Aim of the exercise |
Repeat the listing lines between the ones holding "Click the Remove Pods button" and "Action: click(x=209, y=23)", inclusive, substituting "Delete Pods" for "Remove Pods" and keeping everything else unchanged. Leave the pictures out.

(Collected data entries)
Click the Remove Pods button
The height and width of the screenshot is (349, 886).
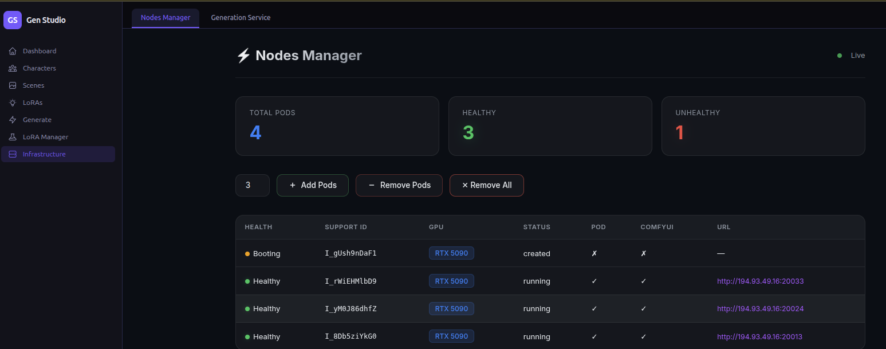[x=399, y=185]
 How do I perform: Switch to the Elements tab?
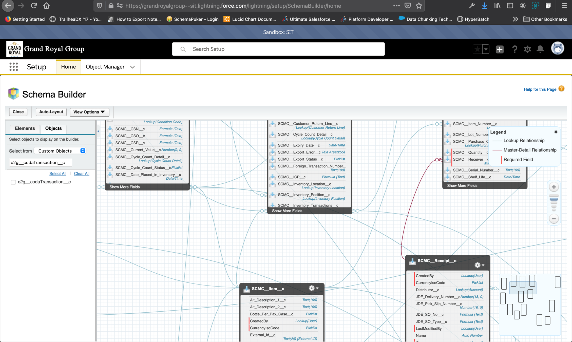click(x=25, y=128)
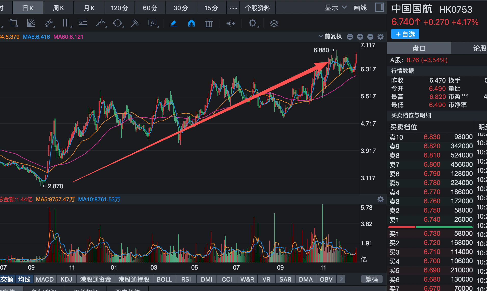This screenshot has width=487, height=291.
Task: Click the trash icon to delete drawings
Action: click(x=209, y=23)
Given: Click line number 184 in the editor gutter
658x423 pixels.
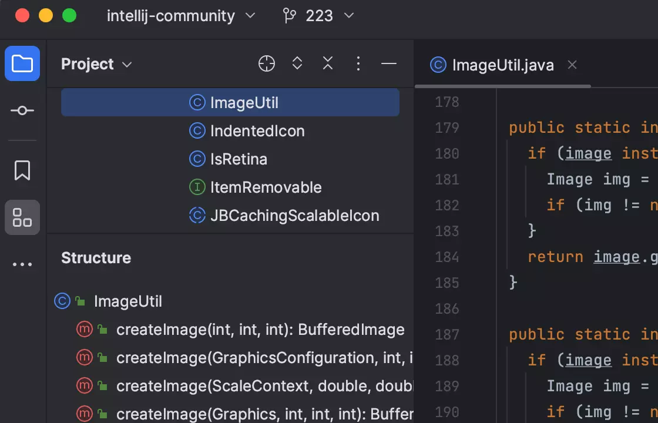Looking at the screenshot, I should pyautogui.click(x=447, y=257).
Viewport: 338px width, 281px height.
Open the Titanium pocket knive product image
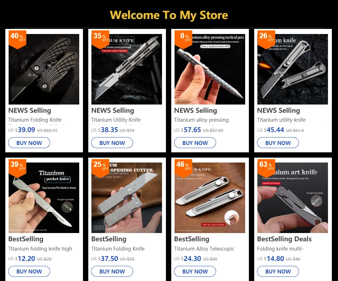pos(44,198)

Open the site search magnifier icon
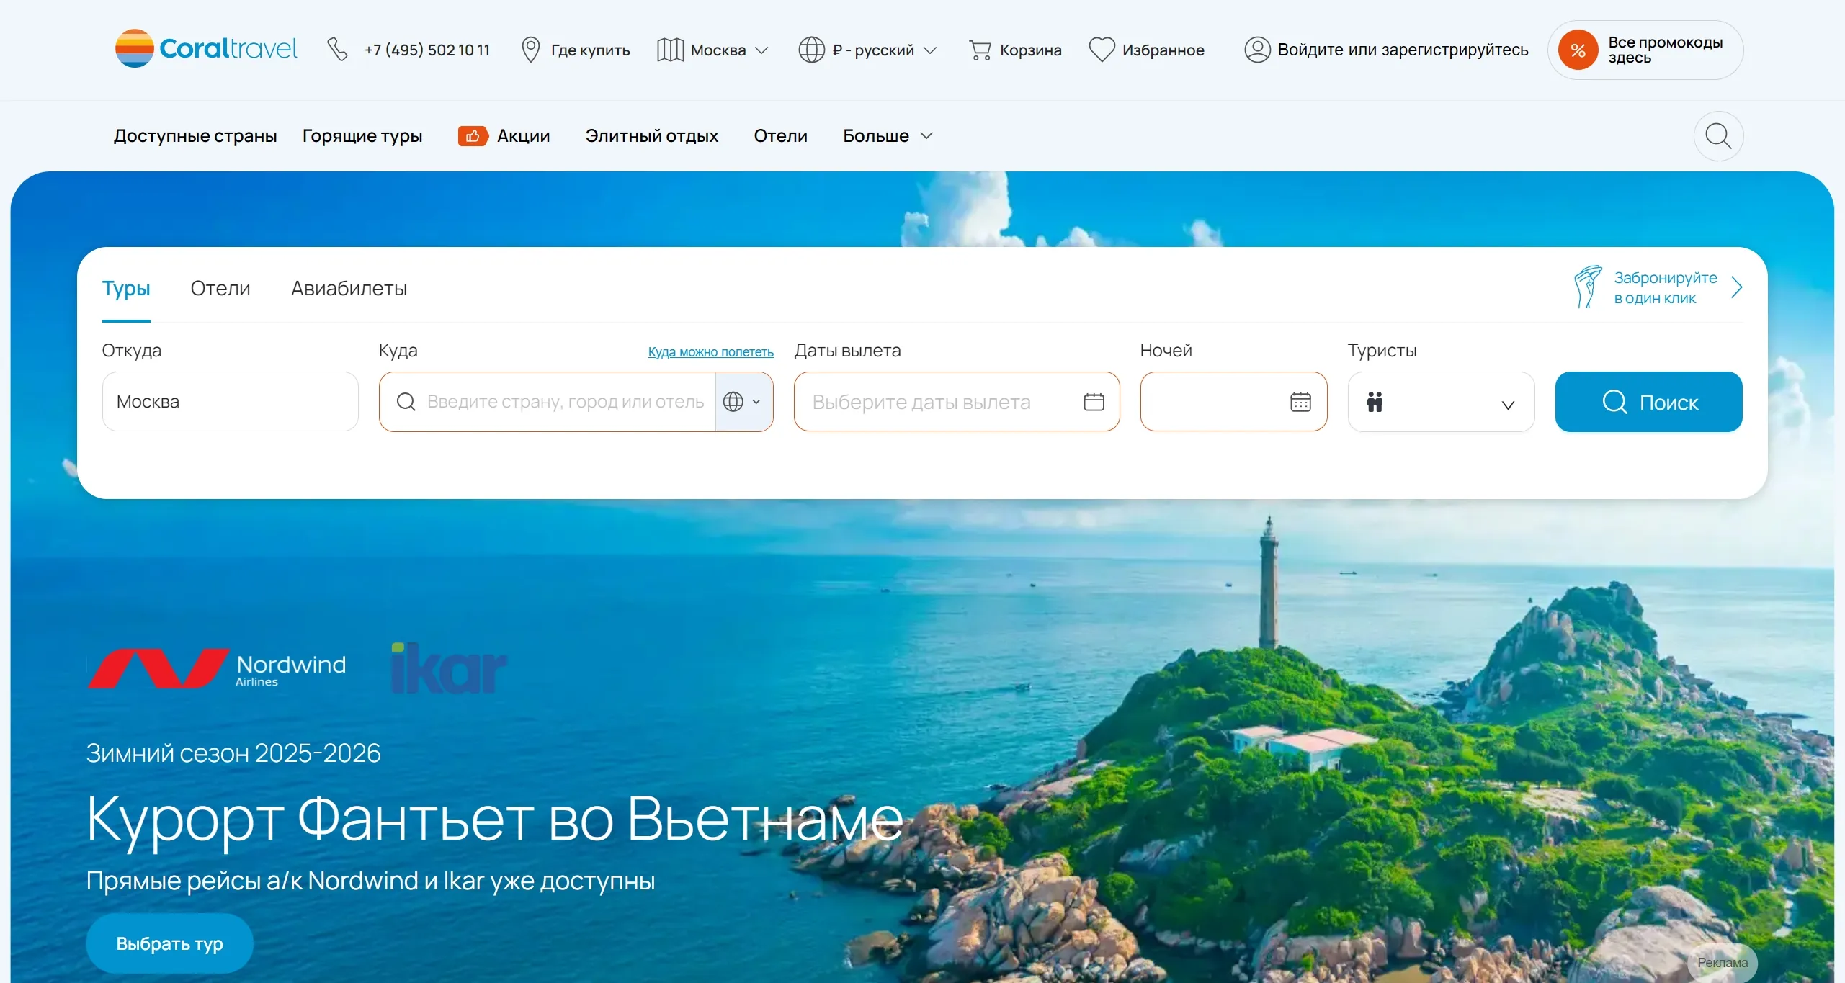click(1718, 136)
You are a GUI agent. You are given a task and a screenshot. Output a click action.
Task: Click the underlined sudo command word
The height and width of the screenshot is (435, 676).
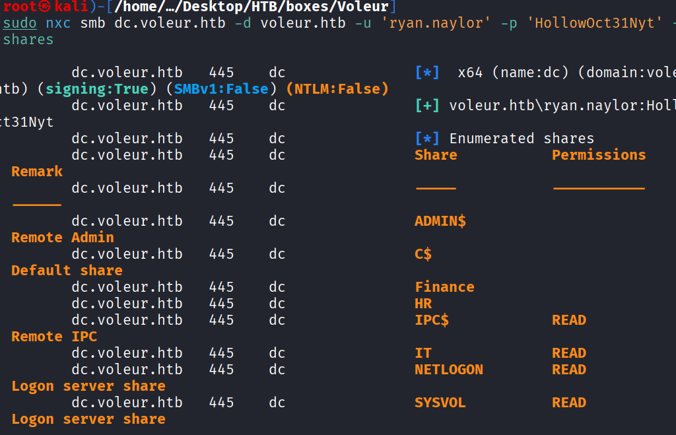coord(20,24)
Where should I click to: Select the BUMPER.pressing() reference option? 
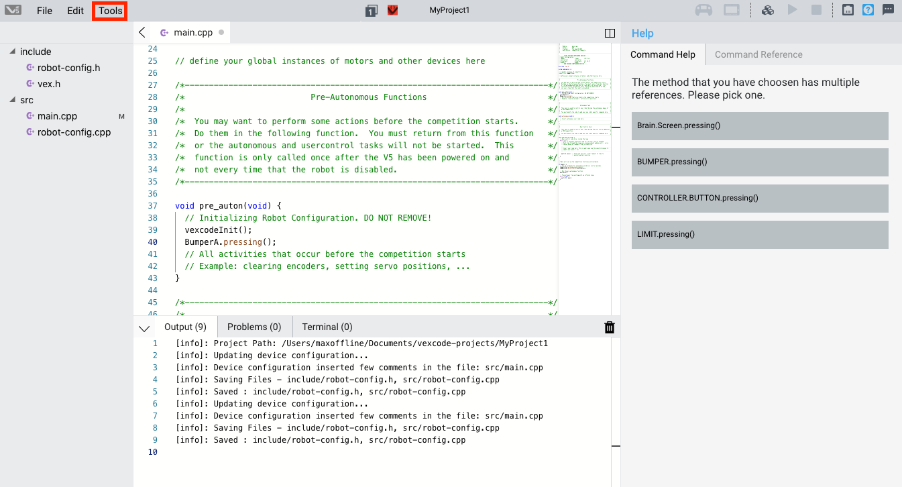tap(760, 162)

==

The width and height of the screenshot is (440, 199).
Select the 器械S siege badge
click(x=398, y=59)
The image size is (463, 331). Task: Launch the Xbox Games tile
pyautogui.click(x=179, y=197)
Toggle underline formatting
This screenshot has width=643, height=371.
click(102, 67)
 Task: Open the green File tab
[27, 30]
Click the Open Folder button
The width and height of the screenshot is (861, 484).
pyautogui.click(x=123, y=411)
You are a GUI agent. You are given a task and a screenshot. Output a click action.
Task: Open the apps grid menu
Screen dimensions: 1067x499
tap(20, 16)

Completed task |
Click the Delete Pods button
The height and width of the screenshot is (349, 886).
[x=399, y=185]
 How do I perform: Switch to the Elements tab?
click(x=25, y=128)
This screenshot has width=487, height=291.
Task: Click the trash icon to delete drawings
Action: click(x=209, y=23)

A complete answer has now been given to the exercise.